Fast and UltraWide? Ha! We're talking mid-1986 here -- it
supports pre-standards SCSI-1 at a whopping 1MBs/sec...
narrow and slow, and not even compatible with all drives
because of a firmware bug.

However, I believe the SCSI-2 1.25G may be backwards
compatible enough to at least warrant a try.

As for the enclosure, do you know what type of SCSI
standard it is? For it to be useful to me I need the large
Centronics 50 connectors, or at least a 50 pin connector
on the drives themselves.

I don't go to the Hacking Society meetings, but I
come to the NCLUG meetings.

-- Marcio




----- Original Message ----
From: Bob Proulx <bob at proulx.com>
To: nclug at nclug.org
Sent: Monday, April 23, 2007 10:17:46 PM
Subject: Re: [NCLUG] [offtopic] Looking for old SCSI stuff

Marcio Luis Teixeira wrote:
> Apologies for the off-topic post. I was wondering if anyone on here
> had some old SCSI hard disk drives lying around that wouldn't mind
> parting with. I'm looking for anything 50MBs or larger (yes, MBs,
> not GBs -- this is for an old mid-eighties Mac Plus I'm
> refurbishing!).

Hmm...  I think you are asking for more trouble then it is worth.  But
it is your trouble!  So have fun with it.  :-)

What SCSI interface will those accept?  SCSI-2?  UltraWide?  I have
the following drives which I would be happy to pass along to you if
you can make use of them.

ST31200N 1.25G 50 pin Fast SCSI-2 -- Worked great the last time that I
had it in a system.  Probably sometime around 1995.

ST34555W 4.55G 68pin UltraWide SCSI -- Worked great the last time that
I had it in a system.  I believe that was sometime around 1997.

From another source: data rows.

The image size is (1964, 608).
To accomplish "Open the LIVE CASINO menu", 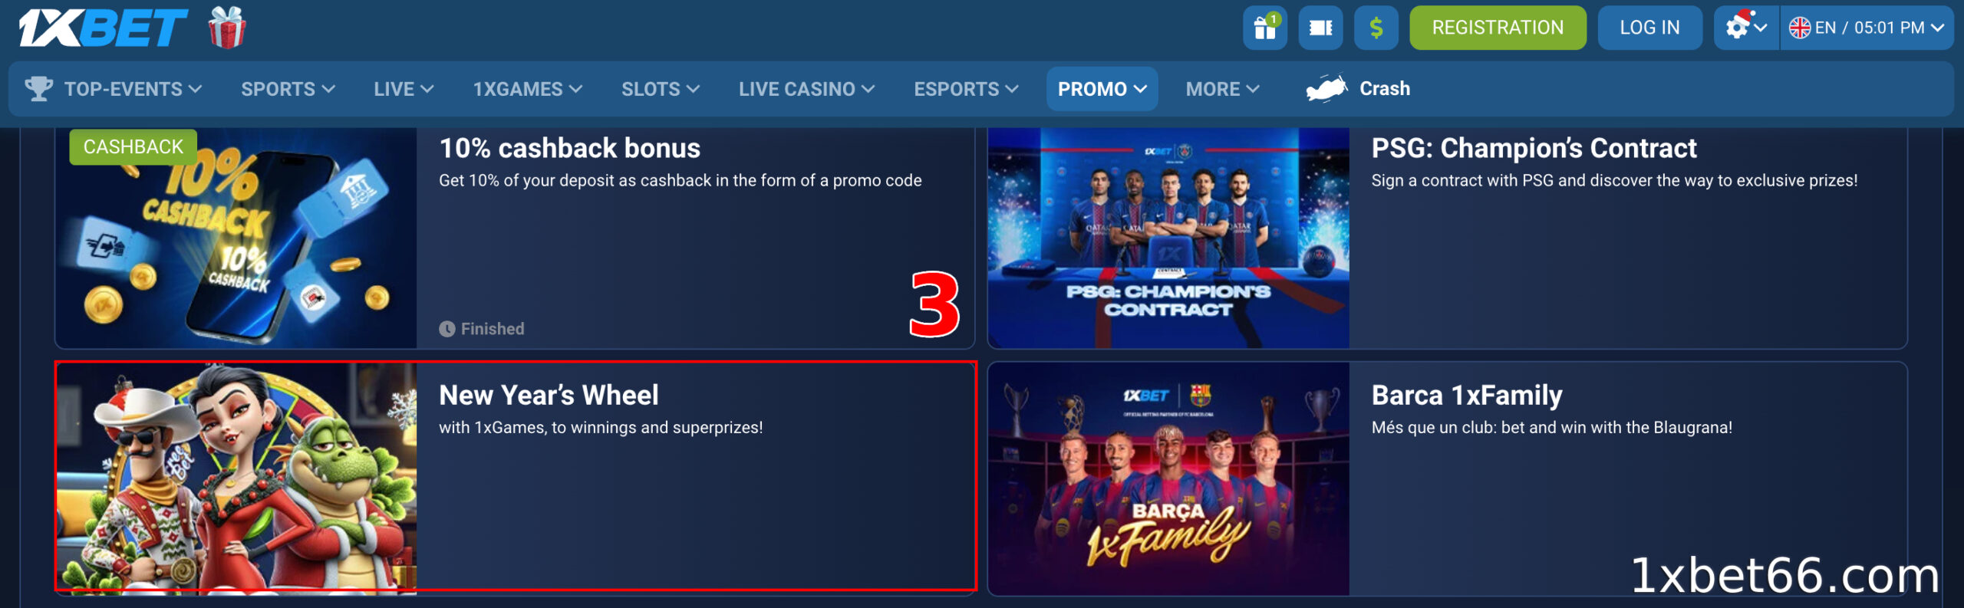I will [x=806, y=89].
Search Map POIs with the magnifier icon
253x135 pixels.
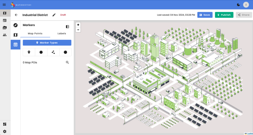pyautogui.click(x=67, y=63)
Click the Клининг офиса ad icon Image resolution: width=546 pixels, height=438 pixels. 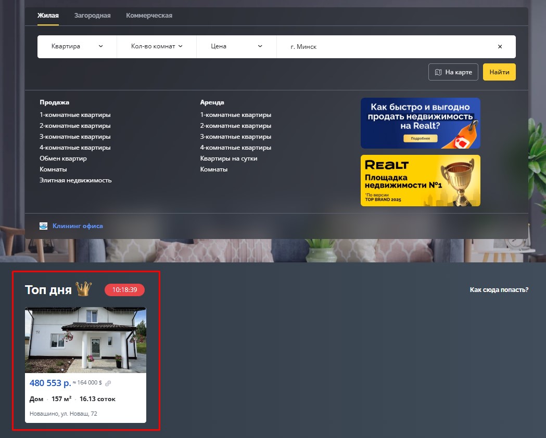point(44,226)
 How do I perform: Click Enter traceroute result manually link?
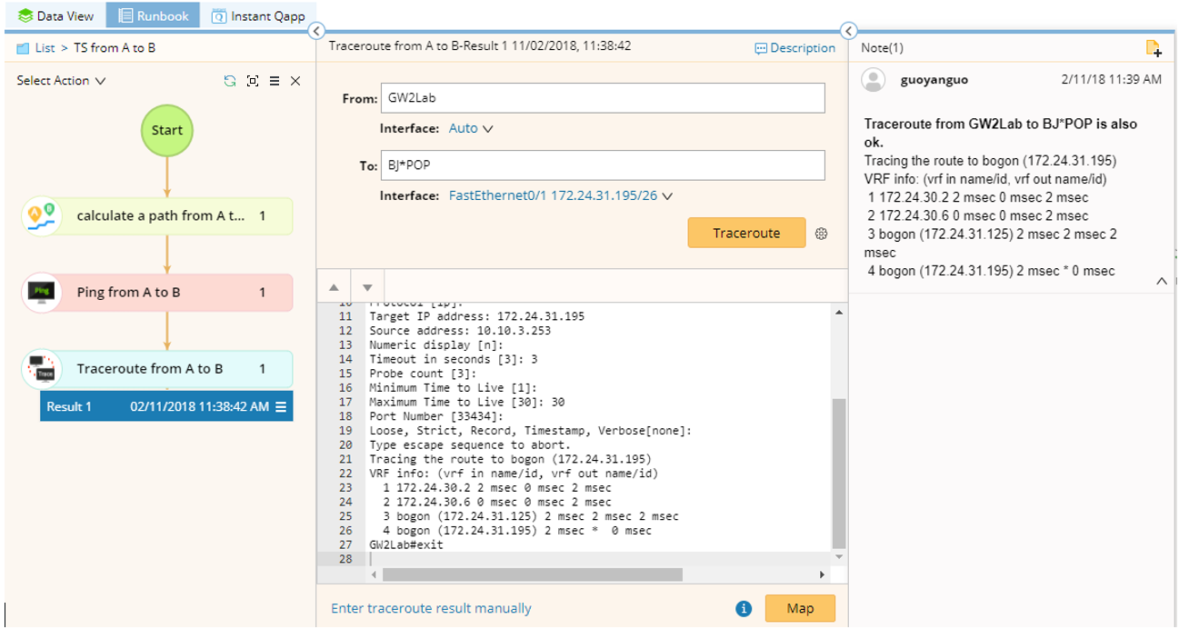tap(431, 609)
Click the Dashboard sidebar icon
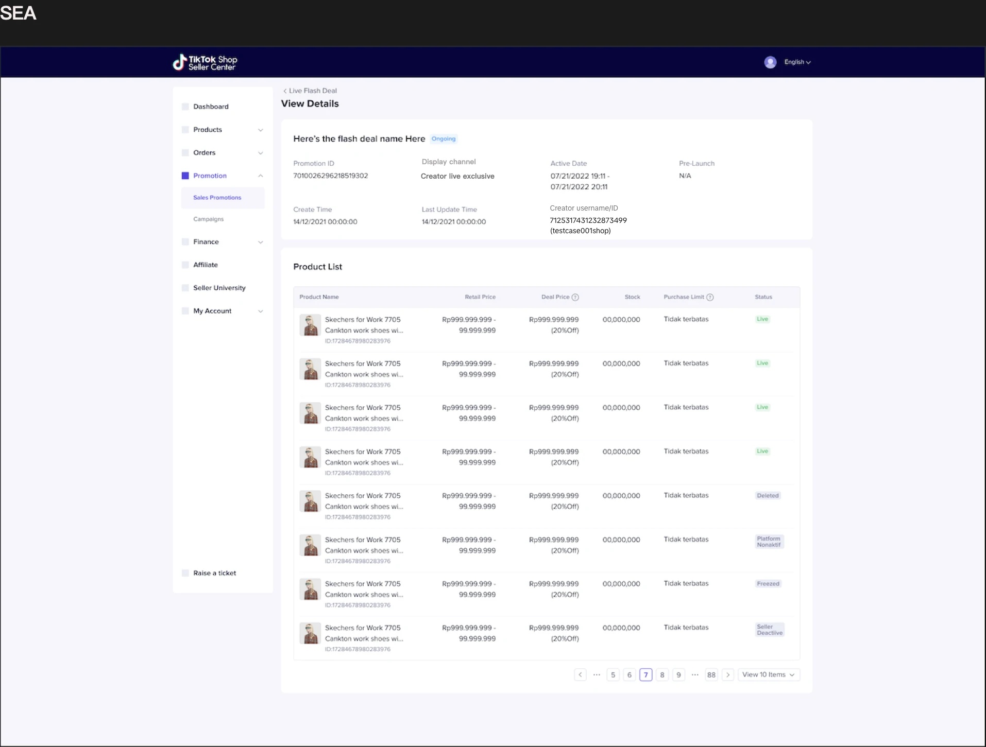The image size is (986, 747). click(185, 107)
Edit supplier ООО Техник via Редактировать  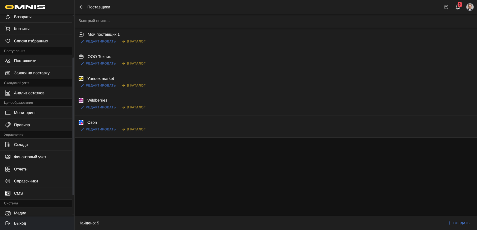coord(98,63)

ST39140N 9.1G 50pin Ultra SCSI-3 -- A factory replacement for a failed
drive from Seagate.  I never used this drive.  The reason?  I have a
note attached to it that says that the vibration was too much, as if
it was out of balance.  By the time the return came through I had
moved on to larger drives and did not want to mess with it.  Therefore
this has never actually been used more than powering it up in a simple
initial system test.  It may actually work.  It was a direct from the
factory replacement.  Or it may vibrate the screws out of your case.
I have no idea.

> I may also have an interest in old SCSI CD-ROM drive (1x or so,
> preferably) or external SCSI enclosures that could be salvaged and
> put to use.

Have I got a deal for you!  I have a 3-drive external enclosure SCSI
drive bay designed as a hot-swappable RAID.  It has three 1G
Micropolis drives in it.  I got it in a swap years ago and never
powered it up.  Presumably all three drives work but I have no idea
and who knows.  I saved it from going into the scrapheap.  It is an
external enclosure and the enclosure itself weights a ton but the
drives inside could probably be parted out for internal use.  However
breaking the enclosure seal warns that it would void the warrantee. :-)

Let me know if any of those are of interest to you.  If you want them
I could bring them by hacking society Tuesday night.